The weekend was beautiful, time spent with my son and daughter and their significant others, my wife Lori, lunch outside at a Sylva restaurant on a breezy and balmy Saturday after a stroll around the farmer’s market and the art market, after my daughter taking part in the Assault on Black Rock, urban biking in Asheville on Sunday and a meet up with my sister-in-law and nephew. Good times — normal times — in this beautiful place we call home.

And then — my own fault for perusing news prior to going to bed — my thoughts run to Ukraine, where mothers and babies and children are dying from bombs or falling buildings, where starvation and lack of water and food and health care are looming large for so many, where up to 3 million are fleeing the soldiers of one of this century’s madmen. Just weeks ago, those lives were much like mine and yours, people cherishing time with family and friends, perhaps a lunch outside or a concert at night, a weekend getaway.
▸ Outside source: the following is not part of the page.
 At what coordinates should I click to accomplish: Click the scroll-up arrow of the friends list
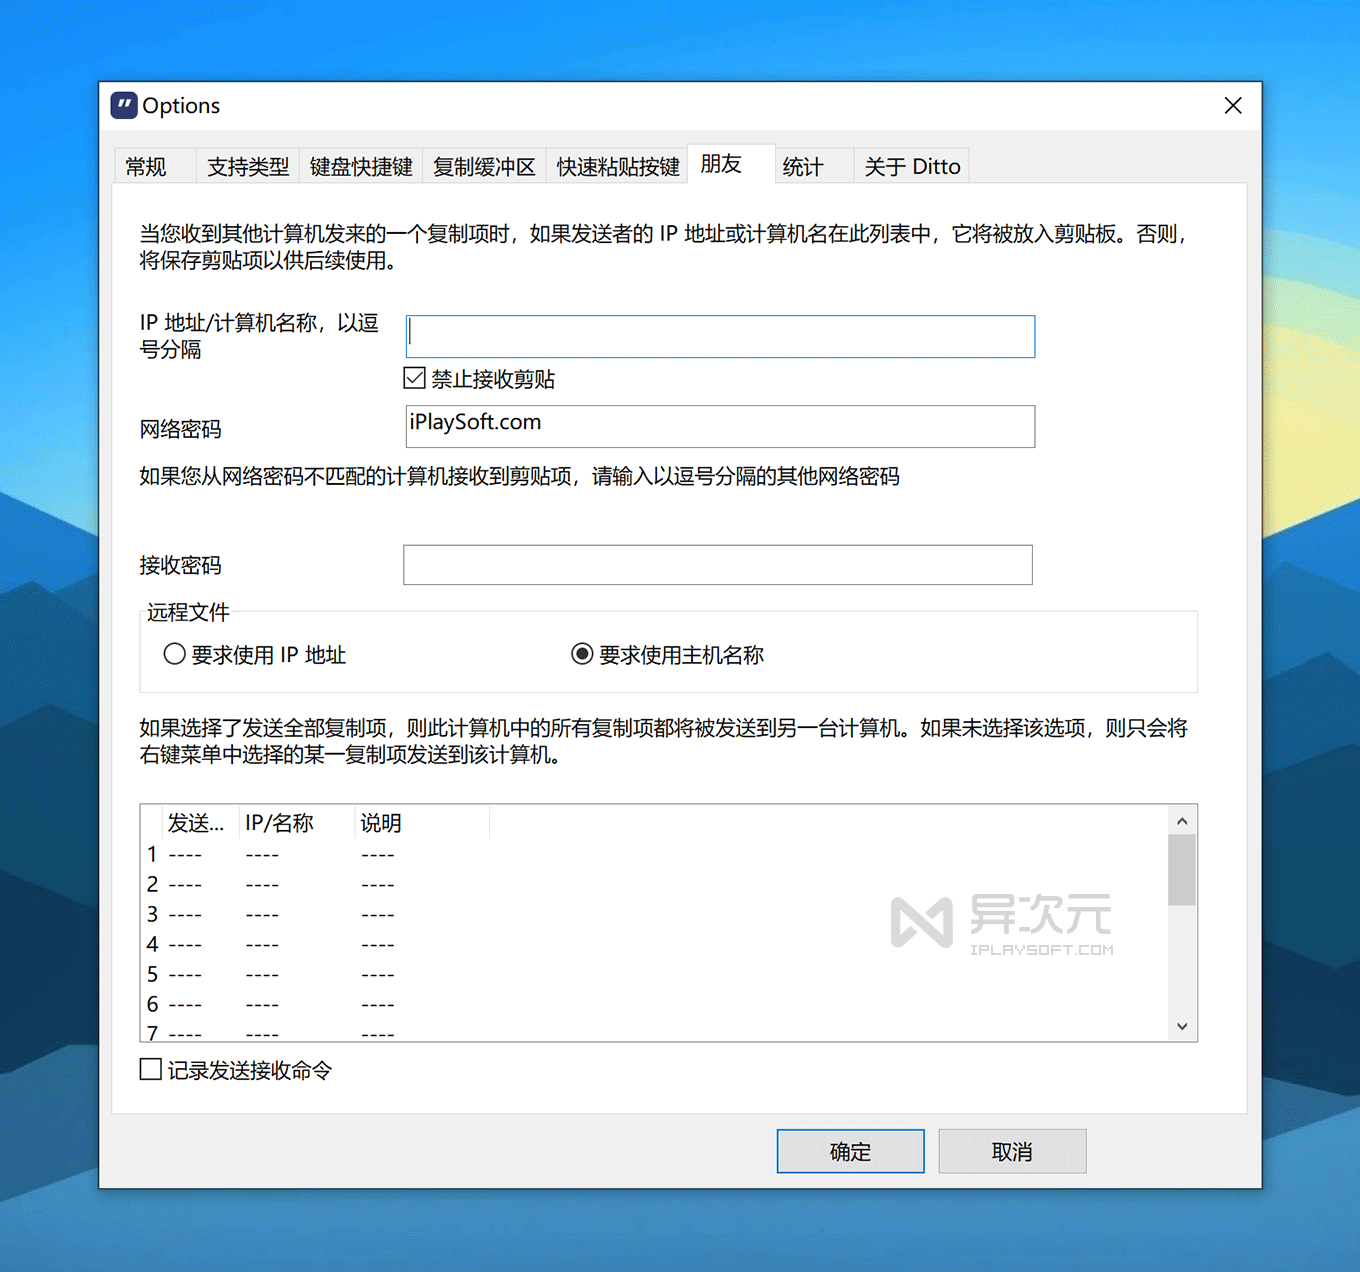[x=1182, y=820]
The courage being shown by regular people — people living lives like me, my wife, my son and daughters, people like all of you reading this — to stand up to an army that is 10 times the size of theirs, to stand up to a despot with who has up to 6,000 armed nuclear warheads. An image flickered through from some newsreel of men and women filling sandbags and carrying them to the front line in some Ukrainian city, refusing to run. Their bravery is more than inspiring and so surprising, but I am fearful: sandbags against, perhaps, nukes. Surely it won’t come to that, right? 

I turn to this small business that we started 23 years ago, a small newspaper in a region of small towns and communities in a place I’ll likely call home for the rest of my days. If we were in Russia, I’d have been arrested years ago. I’ve never been able to keep my mouth shut or my writing bottled up when it comes to what I consider fundamental concepts like free speech, religion, the right to assemble, the right to think differently, the rights of those whose views are in the minority, the need for open and transparent government. 
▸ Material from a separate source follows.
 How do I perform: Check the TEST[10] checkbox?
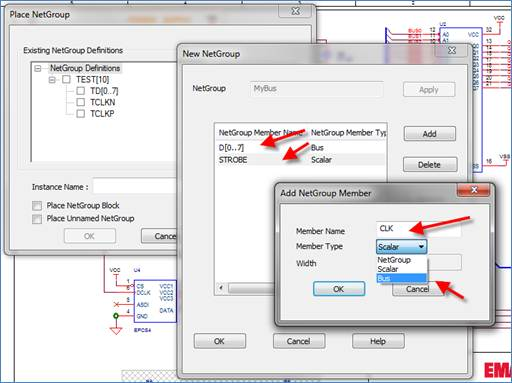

I was weaned on the summer-time Watergate hearings when the eminent Sen. Sam Ervin of North Carolina gaveled a panel that eventually — along with the work of several fabled reporters — led to a president resigning in disgrace for abusing power. That event — Nixon’s eventual resignation for trying to use the powers of the presidency for his own personal re-election and then lie about it — reinforced in my adolescent mind that our system worked, that this country would not tolerate tyrants, that it was the people who hold the ultimate power. To me, our system held the moral high ground against despots.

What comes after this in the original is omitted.